> [WHAT YOU NEED TO DO]: Once the line holding "Click the Resource Load folder icon" is found in the entries below, restate it and each line after it word for word, with no pictures.

> [TASK MATERIAL]:
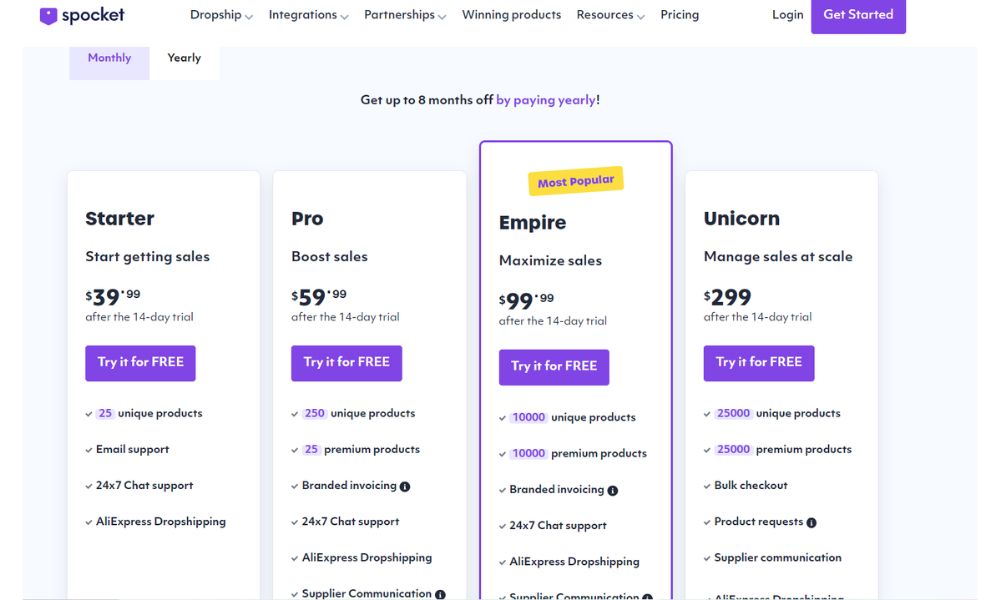Click info icon beside Pro Supplier Communication

coord(440,594)
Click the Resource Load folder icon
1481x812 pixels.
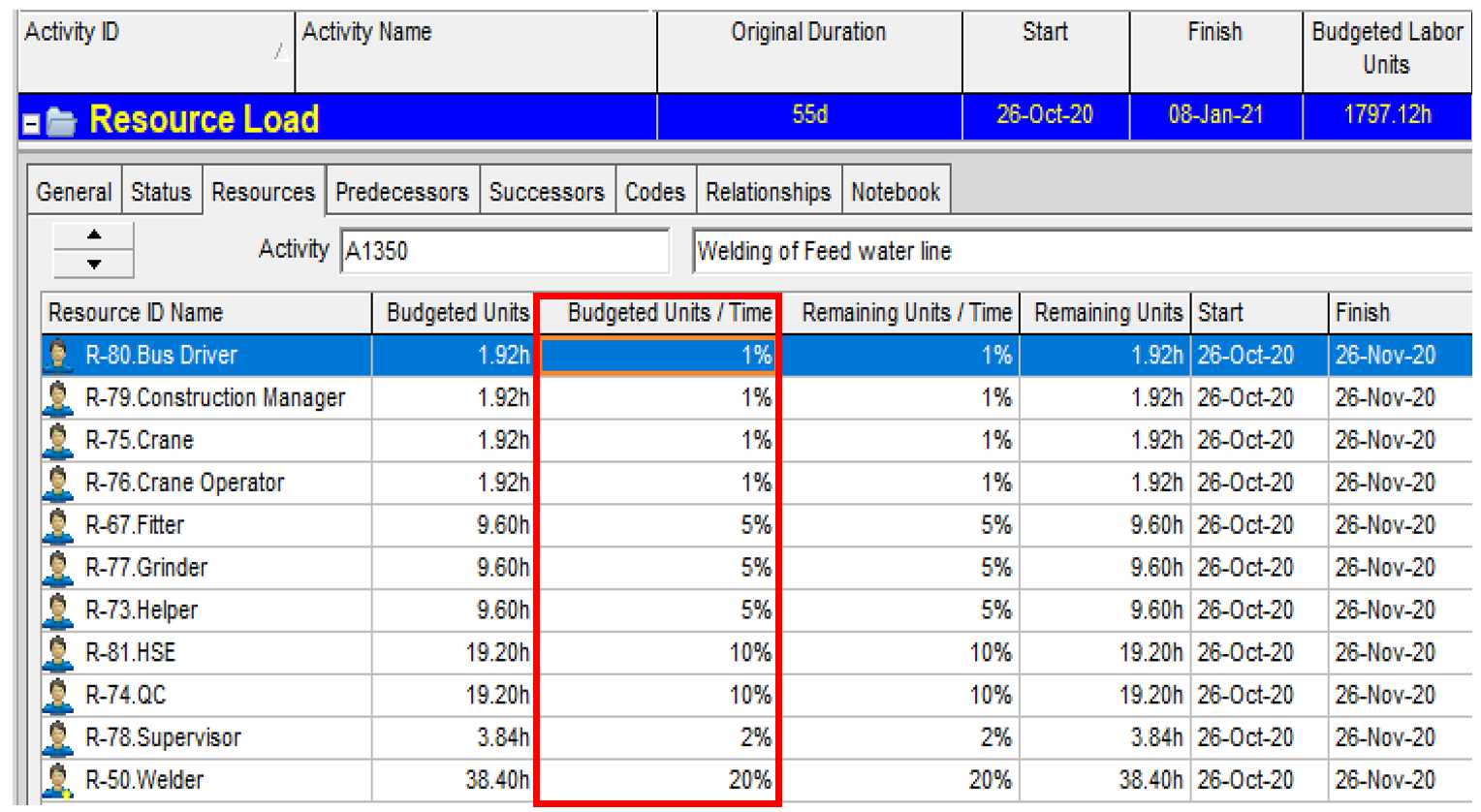coord(63,118)
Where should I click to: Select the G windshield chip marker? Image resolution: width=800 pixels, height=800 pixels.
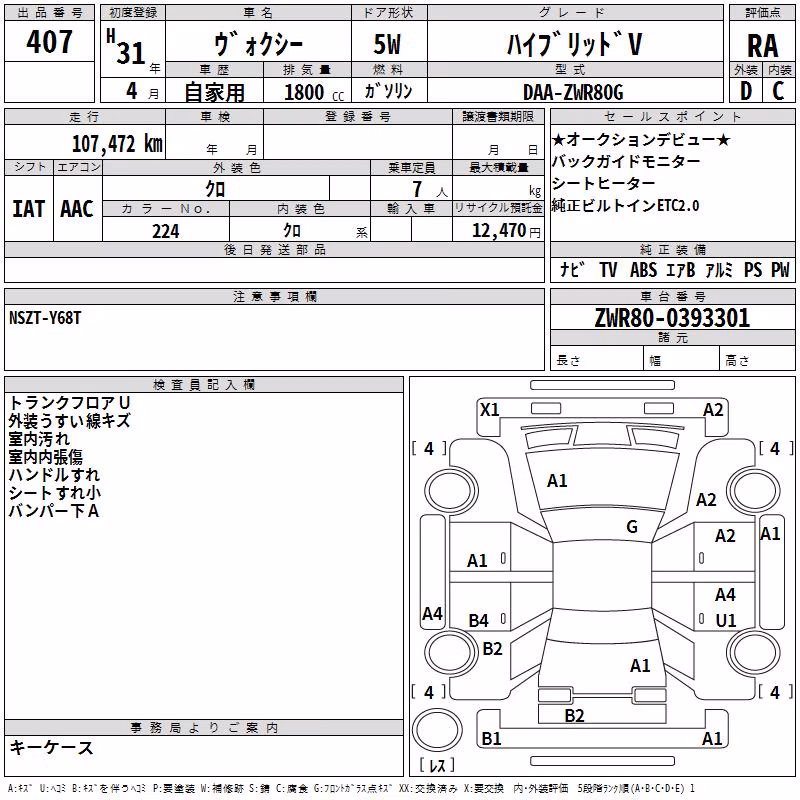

> [SOLUTION FOR THIS TASK]:
Click the Resource Load folder icon
1481x812 pixels.
coord(63,118)
Where should I click to: Select the G windshield chip marker? Image resolution: width=800 pixels, height=800 pixels.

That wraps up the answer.